It has been a difficult few days. Midway through last week I was feeling a rising emotion of joyful exhilaration. Despite the sanctions, despite the US technological lead, despite the TikTok war, China was fighting back. and demonstrating a technological resilience which I had discussed last month in an Outsell interview with a Chinese AI researcher in Beijing.Surely just what was needed to counterbalance the sheer arrogance of the praetorian guard of tech billionaires flanking the US President?

The weekend was spent watching the feedback. As Nvidia plunged, my thoughts turned to events switch ignite recessions, and the fact that all of this was likely to impact investment, markets and pension funds – including mine. Elation turned to depression. I postponed the grocery delivery order by a day to wait out  events. With this new week dawning, Donald Trump interrupted his 24 hour newscast to say that  DeepSeek was “a good thing“. What is this? Am I agreeing with Donald Trump? My weekend sense of depression rapidly turned to despair as I scrabbled two read all I can find in the past 24 hours in order to try to restore my mental stability. What followers is the result!

DeepSeek does not seem to be a technological breakthrough. It appears to be an extremely clever piece of reverse engineering. It is the type of process which happens throughout all phases of technological change. And it appears to have happened in China before the Biden ban on high-tech chips really began to bite. High Flyer, the incubator parent of DeepSeek, is an investment company and would not have been one of the places where observers would have looked for a high-tech response to Silicon Valley. This part accounts for the shock. But we might have expected someone to use the advances that Silicon Valley has made, at great expense, and reproces them to get more cheaply to the same conclusion. Would there have been a Japanese car industry without Dearborn?

But surely the important thing is that DeepSeek takes us to where ChatGPT is, but in an open source context. This is vitally important in terms of the widespread use of the release.. This alsobegs another question: what is the business model of DeepSeek? As far as I can see, nobody knows. Yet since nobody does very much unintentionally in China, I must presume that somebody somewhere does know. Apart from Chinese altruism (yes, you did just read those two words in the same sentence) there may have been a desire  to spike US confidence at a moment of chronic rhetorical overstatement. Or, if you believe in the ability of TikTok to collect dangerous data on behalf of the Chinese state from US citizens, what would be the effect of prompting the greatest numerical download of software to US computers from a Chinese source ever?

Leaving aside the unanswered questions I’ve also found myself in the last 24 hours trying to create a balance sheet. The idea that a really effective open weights AI environment is available to the world’s scientist very cheaply must be a huge plus. I grant that it may not be found to be as effective as claimed, or as cheapto operate as claimed. But for many of us, there is a huge plus in deploying niche based sectorized AI using small learning models to automate definable process activity. For reasons of economic growth and productivity (ask the UK government) we want applications rolled out faster and cheaper, so that we can detect cancer before the human eye can see it on a scan, engineer our tax filings, sort out logistics and transport problems and solve the problems of a society where expectations surge while solutions creak.

For those who have been spending billions, including the US government, in funding the undeniably expensive business of leading edge AI development, this is a sobering moment. It appears that the lead time before the rest of the world re-engineers your solutions and catches up is about 2- 3 years. The days when you had a decade to exploit a technology breakthrough are over. Just as the speed of technology development is growing, so the speed of technology catch up is quickening.

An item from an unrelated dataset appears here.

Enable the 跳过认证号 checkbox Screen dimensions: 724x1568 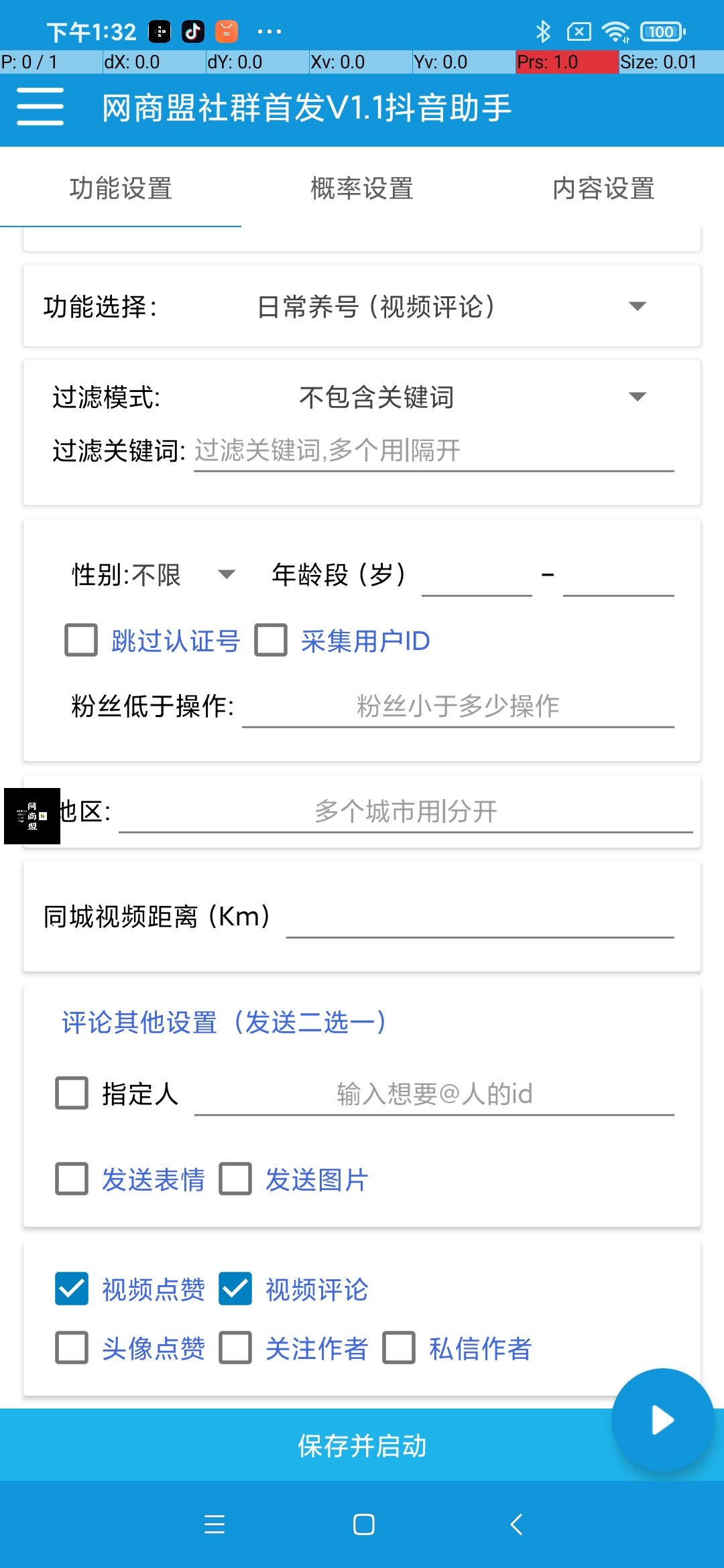[x=80, y=641]
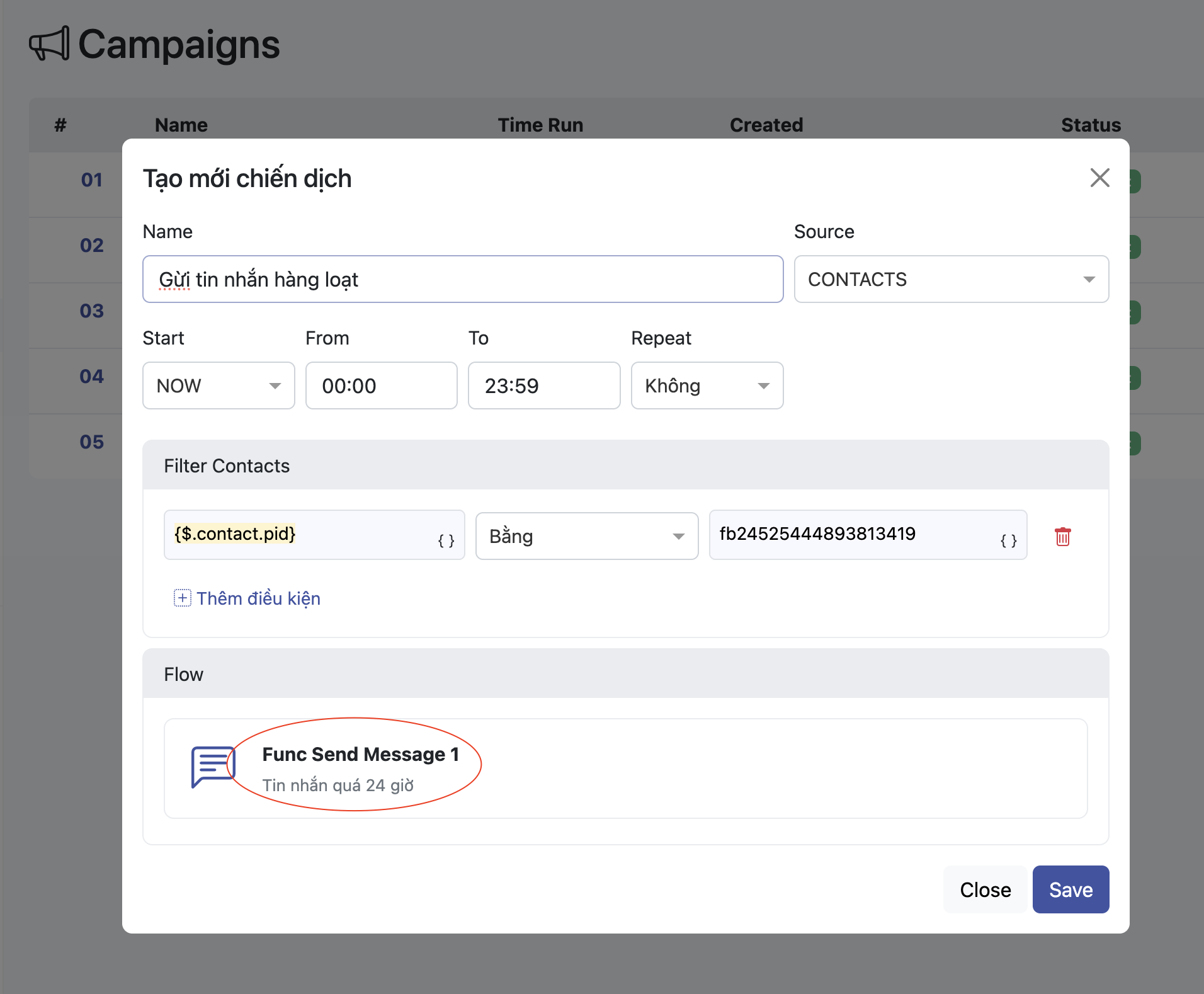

The next bit is really scary. As Mr Trump calls for a speeding up of competitive responses, and removes entirely the very modest Biden administration safety rules on AI releases, there must surely be real fears that either the Chinese or the Americans will release prematurely a piece of unvalidated intelligent code which has a disastrous effect upon the world’s systems and services. Then we can really talk about recession. This is not about the 

deregulation: it is about the basic safety rules that secure society against self harm. A world that keeps on talking about national sovereignty as if we were in the 1890s ignores at its peril the digital revolution which since the late 1990s has interconnected all of us in a network configuration whose implications it seems we keep on trying to evade or avoid.

So for the ever anxious futurist  – people like me – there is some relief (I do not in fact agree with Donald Trump after all) and the sense that we must work to restore the focus once again. The arrival of DeepSeek is momentous, especially if it allows us to cheaper , smallscale research and applications enabling real advances that change peoples lives in a day-to-day sense. But perhaps it over shadows what should have been the subject we were all thinking about this week. The launch of Open AI Operator is the opening salvo of a new development war: it is a push into the agented world that many of us feel will be a hallmark of the next five years. Indeed, many of us will never touch AI in the sense of becoming users of DeepSeek or anything else. Perhaps for most of us change will come through the agents we use and the interactions that they make, and the intelligence that they display. If you are, like me, worried about AGI and unsafe systems and in your 80th year, then a stiff whiskey helps. If you want to think about the impact on society of AI in the next five years, then studying developments like Operator and Rabbit-R1  maybe more to the point.